══ Excerpted data

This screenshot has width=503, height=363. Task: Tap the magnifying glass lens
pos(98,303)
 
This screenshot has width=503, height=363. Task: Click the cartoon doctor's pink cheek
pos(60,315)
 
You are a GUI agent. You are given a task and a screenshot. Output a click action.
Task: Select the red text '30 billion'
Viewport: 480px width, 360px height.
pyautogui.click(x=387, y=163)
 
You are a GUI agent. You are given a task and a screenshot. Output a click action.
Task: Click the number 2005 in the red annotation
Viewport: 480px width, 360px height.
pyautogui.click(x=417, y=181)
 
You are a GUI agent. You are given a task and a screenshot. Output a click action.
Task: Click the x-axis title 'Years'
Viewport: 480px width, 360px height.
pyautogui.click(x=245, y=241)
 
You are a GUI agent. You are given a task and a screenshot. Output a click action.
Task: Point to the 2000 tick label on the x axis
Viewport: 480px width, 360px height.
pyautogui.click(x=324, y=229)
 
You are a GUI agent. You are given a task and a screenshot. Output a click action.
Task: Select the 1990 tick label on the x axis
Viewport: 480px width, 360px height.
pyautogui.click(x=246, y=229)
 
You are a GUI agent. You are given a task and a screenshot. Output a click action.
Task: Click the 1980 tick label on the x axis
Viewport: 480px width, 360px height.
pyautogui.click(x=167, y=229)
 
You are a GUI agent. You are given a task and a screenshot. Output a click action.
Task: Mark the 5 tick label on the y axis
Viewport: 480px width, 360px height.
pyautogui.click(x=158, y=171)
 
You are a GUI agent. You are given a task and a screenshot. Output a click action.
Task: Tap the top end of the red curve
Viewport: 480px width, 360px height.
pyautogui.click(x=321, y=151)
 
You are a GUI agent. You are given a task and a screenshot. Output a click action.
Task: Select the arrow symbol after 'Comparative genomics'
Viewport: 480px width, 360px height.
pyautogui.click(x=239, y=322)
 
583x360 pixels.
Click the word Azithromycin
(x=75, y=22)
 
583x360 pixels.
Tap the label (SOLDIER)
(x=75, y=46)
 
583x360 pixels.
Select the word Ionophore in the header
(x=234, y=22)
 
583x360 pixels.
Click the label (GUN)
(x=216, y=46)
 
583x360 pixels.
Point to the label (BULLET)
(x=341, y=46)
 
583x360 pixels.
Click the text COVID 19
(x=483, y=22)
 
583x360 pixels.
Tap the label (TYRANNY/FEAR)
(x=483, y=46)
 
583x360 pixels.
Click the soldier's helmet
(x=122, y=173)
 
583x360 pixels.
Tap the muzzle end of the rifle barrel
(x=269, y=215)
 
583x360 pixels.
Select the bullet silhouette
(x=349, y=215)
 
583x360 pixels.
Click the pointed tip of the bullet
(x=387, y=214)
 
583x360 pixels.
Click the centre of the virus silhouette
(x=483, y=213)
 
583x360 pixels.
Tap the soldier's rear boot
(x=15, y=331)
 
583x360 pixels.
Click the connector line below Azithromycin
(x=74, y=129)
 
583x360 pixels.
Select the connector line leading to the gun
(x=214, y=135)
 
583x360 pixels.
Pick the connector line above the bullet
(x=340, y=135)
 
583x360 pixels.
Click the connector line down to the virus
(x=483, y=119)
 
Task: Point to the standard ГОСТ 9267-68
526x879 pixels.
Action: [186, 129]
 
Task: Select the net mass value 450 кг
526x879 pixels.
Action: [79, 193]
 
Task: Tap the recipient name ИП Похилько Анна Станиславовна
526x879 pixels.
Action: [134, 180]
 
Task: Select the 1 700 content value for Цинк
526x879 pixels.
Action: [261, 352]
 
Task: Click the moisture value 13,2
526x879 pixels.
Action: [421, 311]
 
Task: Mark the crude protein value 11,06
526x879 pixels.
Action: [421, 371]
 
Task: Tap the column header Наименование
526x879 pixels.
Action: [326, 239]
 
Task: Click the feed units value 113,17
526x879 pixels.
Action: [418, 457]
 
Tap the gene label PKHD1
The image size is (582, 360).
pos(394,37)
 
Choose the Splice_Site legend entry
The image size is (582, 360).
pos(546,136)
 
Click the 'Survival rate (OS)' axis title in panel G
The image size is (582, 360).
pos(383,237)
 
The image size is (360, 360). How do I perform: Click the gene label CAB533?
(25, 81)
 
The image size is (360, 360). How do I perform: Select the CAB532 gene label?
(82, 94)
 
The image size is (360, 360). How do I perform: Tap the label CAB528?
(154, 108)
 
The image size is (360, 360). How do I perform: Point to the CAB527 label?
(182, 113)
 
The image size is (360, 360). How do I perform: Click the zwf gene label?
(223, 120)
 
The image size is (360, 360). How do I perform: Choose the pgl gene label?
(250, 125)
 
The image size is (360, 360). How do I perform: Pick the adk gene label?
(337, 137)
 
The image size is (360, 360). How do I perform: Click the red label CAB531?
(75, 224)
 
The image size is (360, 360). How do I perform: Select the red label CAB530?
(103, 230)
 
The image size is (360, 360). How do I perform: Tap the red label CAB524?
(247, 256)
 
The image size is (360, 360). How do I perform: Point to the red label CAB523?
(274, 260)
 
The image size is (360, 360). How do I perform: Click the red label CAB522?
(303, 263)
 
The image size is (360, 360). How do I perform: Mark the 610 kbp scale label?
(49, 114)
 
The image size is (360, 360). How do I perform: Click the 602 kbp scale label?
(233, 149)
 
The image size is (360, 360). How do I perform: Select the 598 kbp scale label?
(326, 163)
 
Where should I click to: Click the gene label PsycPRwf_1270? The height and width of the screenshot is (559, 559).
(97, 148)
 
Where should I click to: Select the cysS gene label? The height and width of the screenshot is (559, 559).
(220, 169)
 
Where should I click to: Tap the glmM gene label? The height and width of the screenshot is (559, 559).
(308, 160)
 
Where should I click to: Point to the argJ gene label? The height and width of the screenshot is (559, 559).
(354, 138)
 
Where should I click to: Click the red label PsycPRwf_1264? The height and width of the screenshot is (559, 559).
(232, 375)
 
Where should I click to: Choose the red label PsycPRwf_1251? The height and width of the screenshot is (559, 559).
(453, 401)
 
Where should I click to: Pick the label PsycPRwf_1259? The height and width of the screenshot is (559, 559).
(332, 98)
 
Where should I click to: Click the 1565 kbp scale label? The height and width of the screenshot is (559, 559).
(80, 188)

════

> _Problem_
Each record above must be restated in full, word for word.

> _Result of the exercise_
This screenshot has width=503, height=363. Task: Tap the magnifying glass lens
pos(98,303)
 
This screenshot has width=503, height=363. Task: Click the cartoon doctor's pink cheek
pos(60,315)
 
You are a GUI agent. You are given a task and a screenshot. Output a click action.
Task: Select the red text '30 billion'
Viewport: 480px width, 360px height.
pyautogui.click(x=387, y=163)
 
You are a GUI agent. You are given a task and a screenshot. Output a click action.
Task: Click the number 2005 in the red annotation
Viewport: 480px width, 360px height.
pyautogui.click(x=417, y=181)
 
You are a GUI agent. You are given a task and a screenshot. Output a click action.
Task: Click the x-axis title 'Years'
Viewport: 480px width, 360px height.
pyautogui.click(x=245, y=241)
 
You are a GUI agent. You are given a task and a screenshot. Output a click action.
Task: Point to the 2000 tick label on the x axis
Viewport: 480px width, 360px height.
pyautogui.click(x=324, y=229)
 
You are a GUI agent. You are given a task and a screenshot. Output a click action.
Task: Select the 1990 tick label on the x axis
Viewport: 480px width, 360px height.
pyautogui.click(x=246, y=229)
 
You are a GUI agent. You are given a task and a screenshot. Output a click action.
Task: Click the 1980 tick label on the x axis
Viewport: 480px width, 360px height.
pyautogui.click(x=167, y=229)
 
You are a GUI agent. You are given a task and a screenshot. Output a click action.
Task: Mark the 5 tick label on the y axis
Viewport: 480px width, 360px height.
pyautogui.click(x=158, y=171)
 
You are a GUI agent. You are given a task and a screenshot. Output a click action.
Task: Tap the top end of the red curve
Viewport: 480px width, 360px height.
pyautogui.click(x=321, y=151)
 
You are a GUI agent. You are given a task and a screenshot. Output a click action.
Task: Select the arrow symbol after 'Comparative genomics'
Viewport: 480px width, 360px height.
pyautogui.click(x=239, y=322)
 
583x360 pixels.
Click the word Azithromycin
(x=75, y=22)
 
583x360 pixels.
Tap the label (SOLDIER)
(x=75, y=46)
 
583x360 pixels.
Select the word Ionophore in the header
(x=234, y=22)
 
583x360 pixels.
Click the label (GUN)
(x=216, y=46)
 
583x360 pixels.
Point to the label (BULLET)
(x=341, y=46)
 
583x360 pixels.
Click the text COVID 19
(x=483, y=22)
 
583x360 pixels.
Tap the label (TYRANNY/FEAR)
(x=483, y=46)
 
583x360 pixels.
Click the soldier's helmet
(x=122, y=173)
 
583x360 pixels.
Tap the muzzle end of the rifle barrel
(x=269, y=215)
 
583x360 pixels.
Select the bullet silhouette
(x=349, y=215)
 
583x360 pixels.
Click the pointed tip of the bullet
(x=387, y=214)
 
583x360 pixels.
Click the centre of the virus silhouette
(x=483, y=213)
 
583x360 pixels.
Tap the soldier's rear boot
(x=15, y=331)
 
583x360 pixels.
Click the connector line below Azithromycin
(x=74, y=129)
 
583x360 pixels.
Select the connector line leading to the gun
(x=214, y=135)
 
583x360 pixels.
Pick the connector line above the bullet
(x=340, y=135)
 
583x360 pixels.
Click the connector line down to the virus
(x=483, y=119)
 
Task: Point to the standard ГОСТ 9267-68
526x879 pixels.
Action: [186, 129]
 
Task: Select the net mass value 450 кг
526x879 pixels.
Action: [79, 193]
 
Task: Tap the recipient name ИП Похилько Анна Станиславовна
526x879 pixels.
Action: [134, 180]
 
Task: Select the 1 700 content value for Цинк
526x879 pixels.
Action: [261, 352]
 
Task: Click the moisture value 13,2
526x879 pixels.
Action: [421, 311]
 
Task: Mark the crude protein value 11,06
526x879 pixels.
Action: [421, 371]
 
Task: Tap the column header Наименование
526x879 pixels.
Action: [326, 239]
 
Task: Click the feed units value 113,17
526x879 pixels.
Action: [418, 457]
 
Tap the gene label PKHD1
The image size is (582, 360).
pos(394,37)
 
Choose the Splice_Site legend entry
The image size is (582, 360).
pos(546,136)
 
Click the 'Survival rate (OS)' axis title in panel G
The image size is (582, 360).
pos(383,237)
 
The image size is (360, 360). How do I perform: Click the gene label CAB533?
(25, 81)
 
The image size is (360, 360). How do I perform: Select the CAB532 gene label?
(82, 94)
 
The image size is (360, 360). How do I perform: Tap the label CAB528?
(154, 108)
 
The image size is (360, 360). How do I perform: Point to the CAB527 label?
(182, 113)
 
The image size is (360, 360). How do I perform: Click the zwf gene label?
(223, 120)
 
The image size is (360, 360). How do I perform: Choose the pgl gene label?
(250, 125)
 
The image size is (360, 360). How do I perform: Pick the adk gene label?
(337, 137)
 
The image size is (360, 360). How do I perform: Click the red label CAB531?
(75, 224)
 
The image size is (360, 360). How do I perform: Select the red label CAB530?
(103, 230)
 
The image size is (360, 360). How do I perform: Tap the red label CAB524?
(247, 256)
 
The image size is (360, 360). How do I perform: Point to the red label CAB523?
(274, 260)
 
The image size is (360, 360). How do I perform: Click the red label CAB522?
(303, 263)
 
The image size is (360, 360). How do I perform: Mark the 610 kbp scale label?
(49, 114)
 
The image size is (360, 360). How do I perform: Click the 602 kbp scale label?
(233, 149)
 
The image size is (360, 360). How do I perform: Select the 598 kbp scale label?
(326, 163)
 
Where should I click to: Click the gene label PsycPRwf_1270? The height and width of the screenshot is (559, 559).
(97, 148)
 
Where should I click to: Select the cysS gene label? The height and width of the screenshot is (559, 559).
(220, 169)
 
Where should I click to: Tap the glmM gene label? The height and width of the screenshot is (559, 559).
(308, 160)
 
Where should I click to: Point to the argJ gene label? The height and width of the screenshot is (559, 559).
(354, 138)
 
Where should I click to: Click the red label PsycPRwf_1264? The height and width of the screenshot is (559, 559).
(232, 375)
 
Where should I click to: Choose the red label PsycPRwf_1251? The height and width of the screenshot is (559, 559).
(453, 401)
 
Where should I click to: Pick the label PsycPRwf_1259? The height and width of the screenshot is (559, 559).
(332, 98)
 
Where should I click to: Click the 1565 kbp scale label? The height and width of the screenshot is (559, 559).
(80, 188)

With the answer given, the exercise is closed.